Records to use:
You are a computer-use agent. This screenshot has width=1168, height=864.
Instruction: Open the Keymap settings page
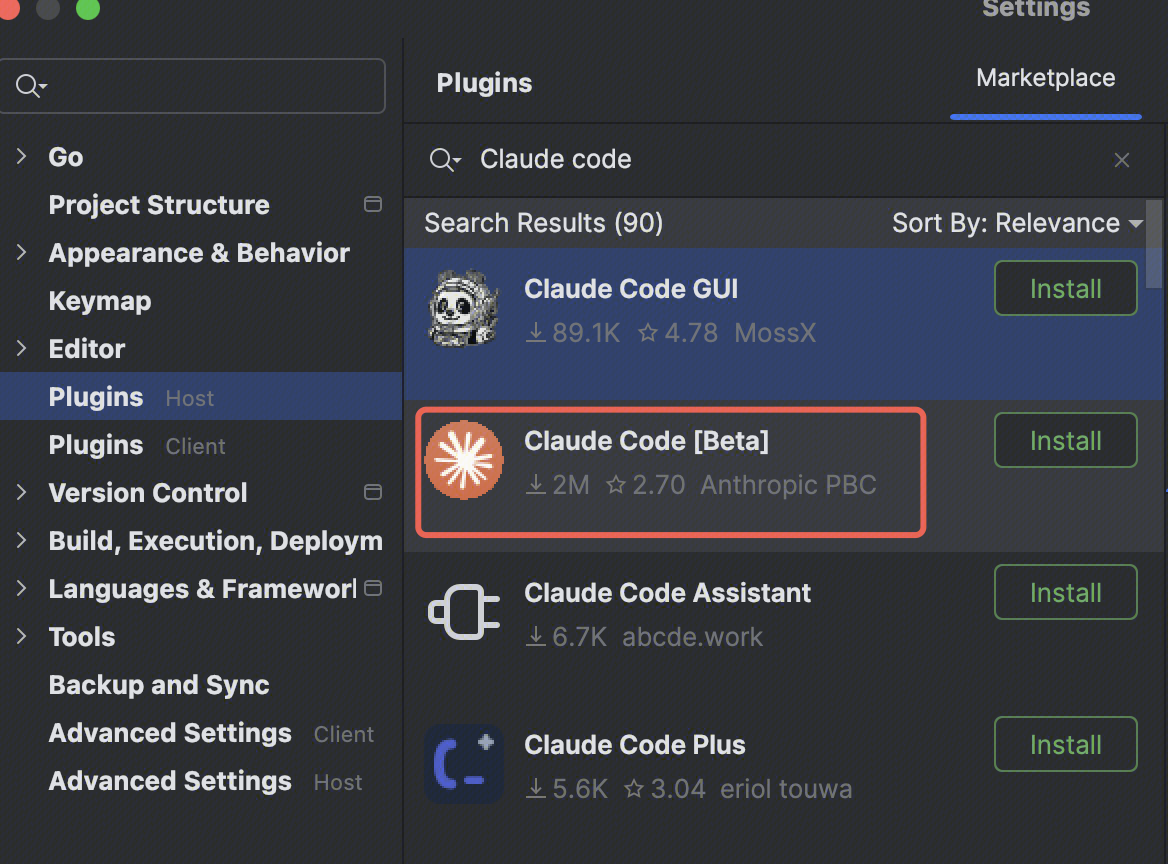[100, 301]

--

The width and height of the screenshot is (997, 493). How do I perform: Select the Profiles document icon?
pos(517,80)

==

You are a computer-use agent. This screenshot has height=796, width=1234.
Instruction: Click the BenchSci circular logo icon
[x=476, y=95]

Task prompt: Scan the entries above for lines with "computer" in them, then report how many there are as a plain number.

The answer: 2